▶ [Exercise tasks]:
1. Translate this sentence from the forum thread on music copying below into Spanish: "Tapes were a different concern though: they didn't make perfect copies."
2. Quote the forum thread on music copying below word for word, starting with "Tapes were a" and going on through "in Canada though.".

▶ [Document]:
━━━━━━━━

I do remember a period in the mid-90's, around 96-97, where there was a lot of ruckus from the music business about used CD stores and lost revenues. The end result? Once the physical property was transfered into the consumers hands it was there's to resell as they pleased. Paying the artist on a used CD sale would be like Ikea getting paid when you resell your futon.



> The advent of computers and widespread internet has contributed to eliminate the middle vulture "used CD/record shops".


Interesting, I never really have seen used CD stores as "vultures". Certainly no more vulture-like than say the antique shop or the Salvation Army clothing store. Thankfully we have a sane view of physical property. It's what do about digital property that we're working out. Some argue it's akin to physical property. Some say it's a license to a work you receive with a digital copy, not physical property, so it can't be treated the same. If we could come to a consensus on what a digital media file is exactly we might be able to converge on a solution faster.


----------



## Guest (Feb 28, 2008)

Edutainment said:


> Music piracy is nothing new. Before the internet it was tapes, which allowed for easy copying. They said that would kill the music industry just like they're saying downloading from the internet will. I'd be willing to pay a reasonable fee to download music though.


Tapes were a different concern though: they didn't make perfect copies. And both tapes and records degraded faster than a reasonably cared for Compact Disc. The loophole now is I can buy the disc, make a perfect copy of it, and then pass it along. With tapes or records I was left with either an imperfect copy that degraded with use (a tape) or no copy at all. So less of a concern. And the used bins were filled with partially degraded originals.



> I thought downloading music was legal in Canada though.


It is. Uploading (i.e. sharing back out, making available) the music is not.


----------



## Guest (Feb 28, 2008)

As an interesting addendum to this thread here's an Ars Technica report from a Digital Music Forum East. What did Ted Cohen, former EMI exec, say in his opening keynote: "music 1.0 is dead". Check it out here.


----------



## Guest (Feb 28, 2008)

The day of getting money for a recorded work is over. If they wanted to preserve that gravy train they should have stuck to vinyl, but the lure of easy money was too much for them so out came tape and so on and so forth. You want to make money , go out and play, just like teachers go out and teach, doctors go out and heal, plumbers go out and pipe. That's how musicians used to do it in the old days. Nothing wrong with work. If you sell something on the side, more power to you, but remember its just gravy.


----------



## Mahogany Martin (Mar 2, 2006)

iaresee said:


> I do remember a period in the mid-90's, around 96-97, where there was a lot of ruckus from the music business about used CD stores and lost revenues. The end result? Once the physical property was transfered into the consumers hands it was there's to resell as they pleased. Paying the artist on a used CD sale would be like Ikea getting paid when you resell your futon.

━━━━━━━━

▶ [Information supplied]:
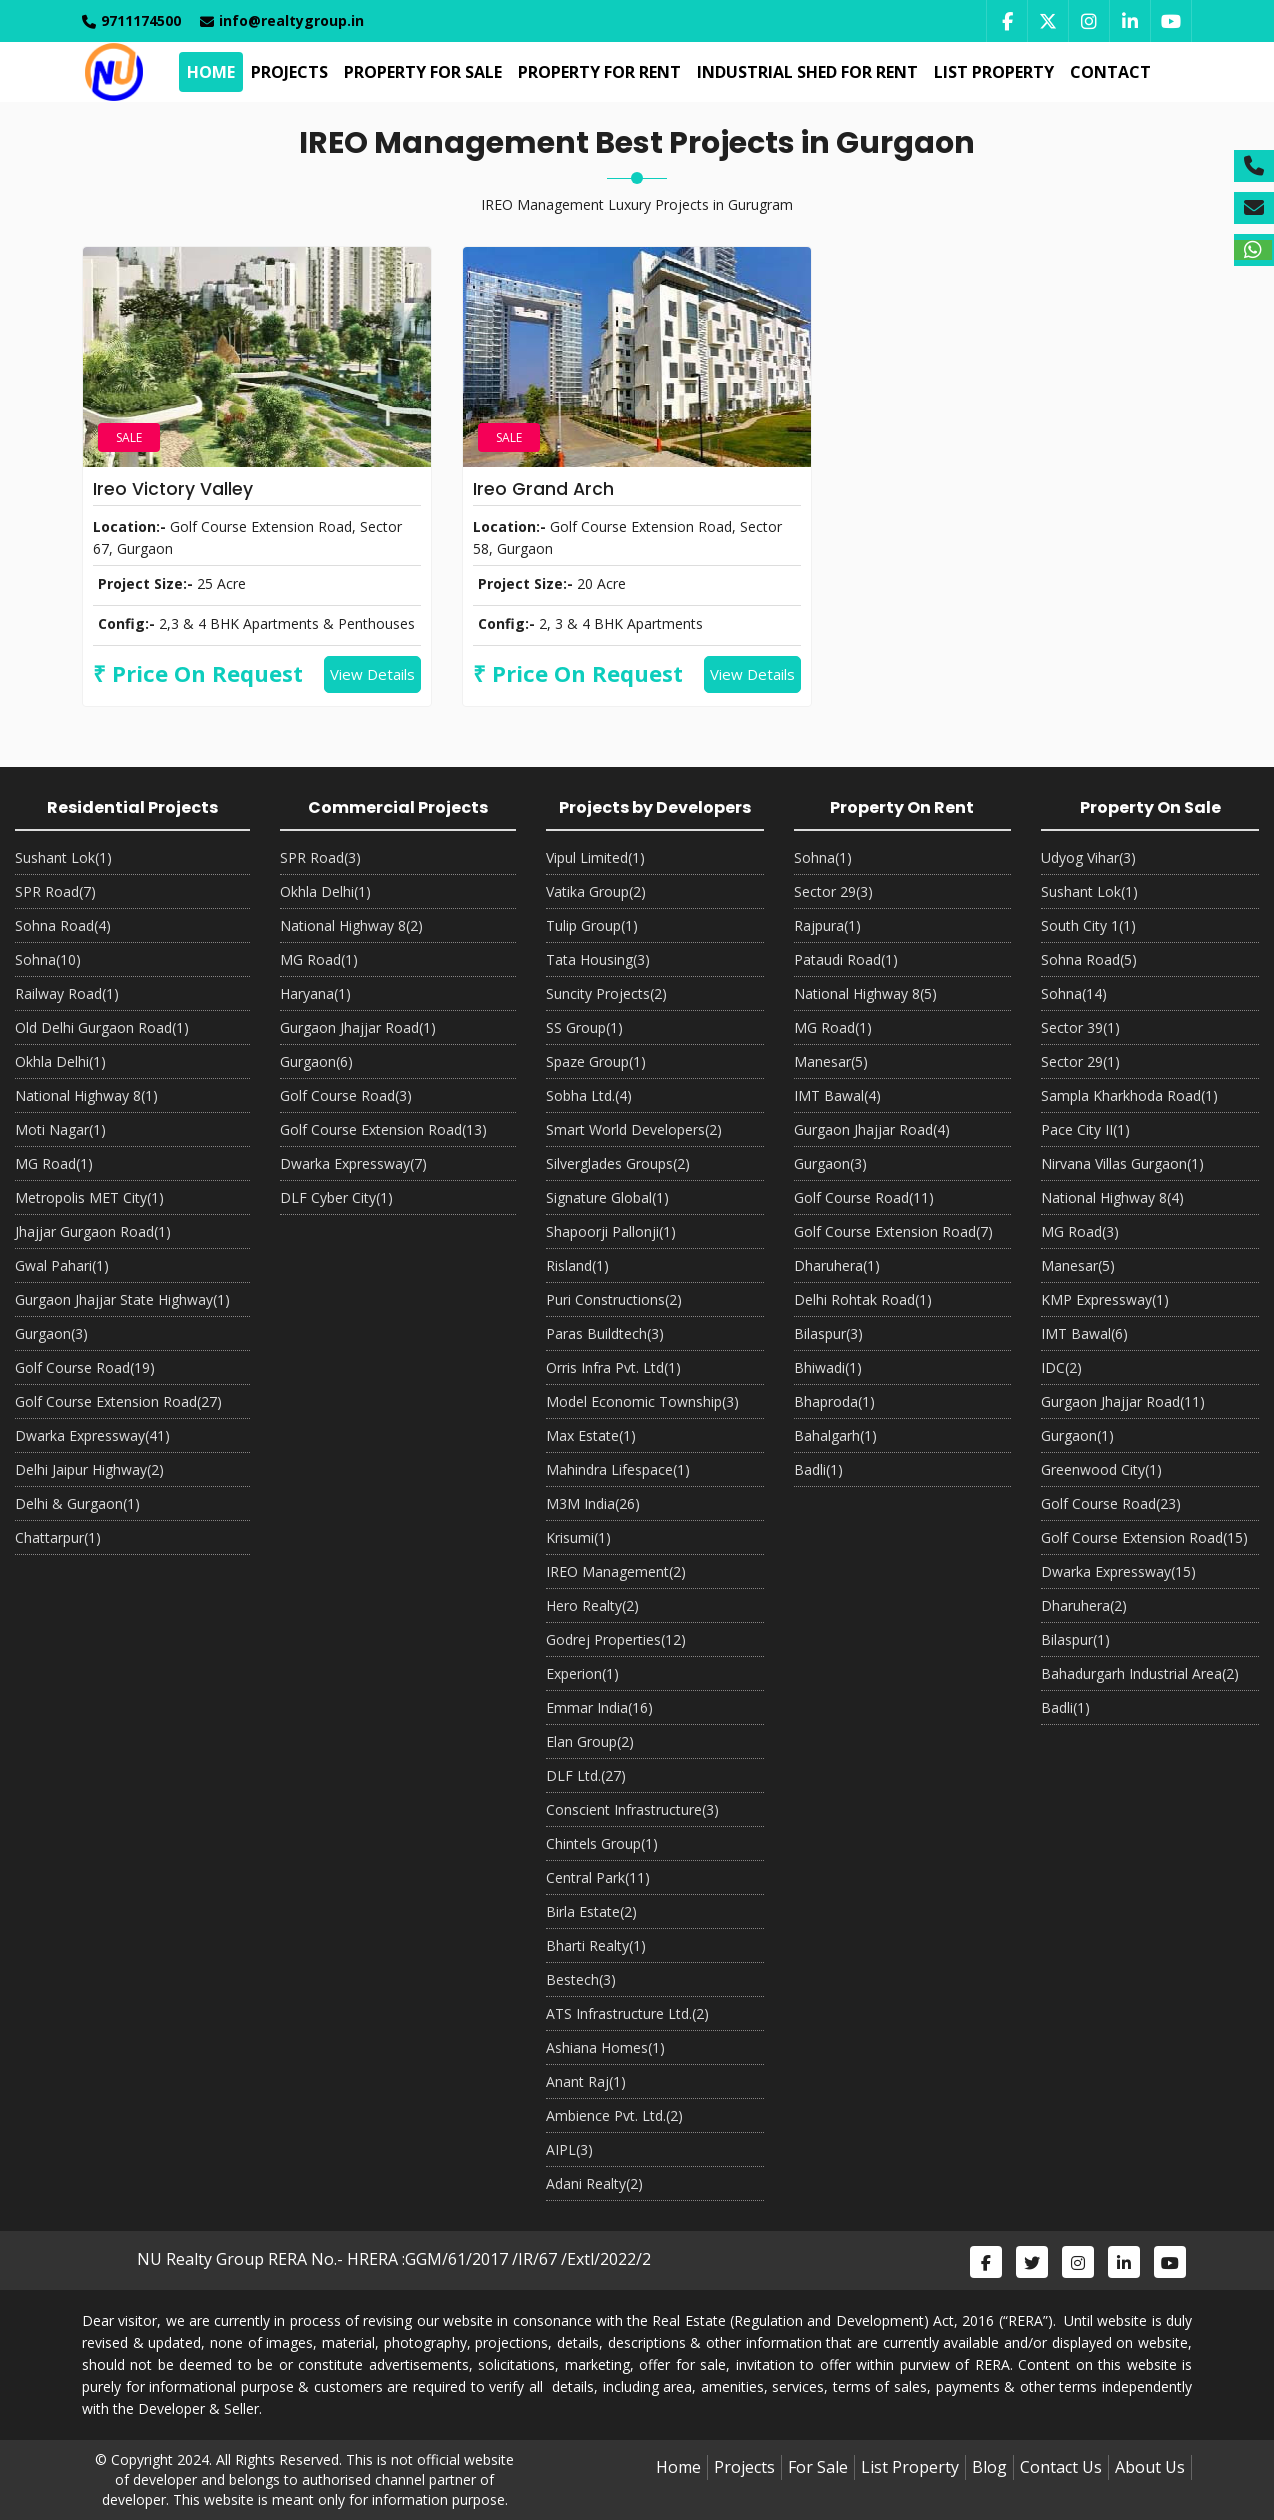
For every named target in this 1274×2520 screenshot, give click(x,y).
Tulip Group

━━━━━━━━

▶ [Answers to the tasks]:
1. Sin embargo, las cintas eran una preocupación distinta: no hacían copias perfectas.

2.
Tapes were a different concern though: they didn't make perfect copies. And both tapes and records degraded faster than a reasonably cared for Compact Disc. The loophole now is I can buy the disc, make a perfect copy of it, and then pass it along. With tapes or records I was left with either an imperfect copy that degraded with use (a tape) or no copy at all. So less of a concern. And the used bins were filled with partially degraded originals.



> I thought downloading music was legal in Canada though.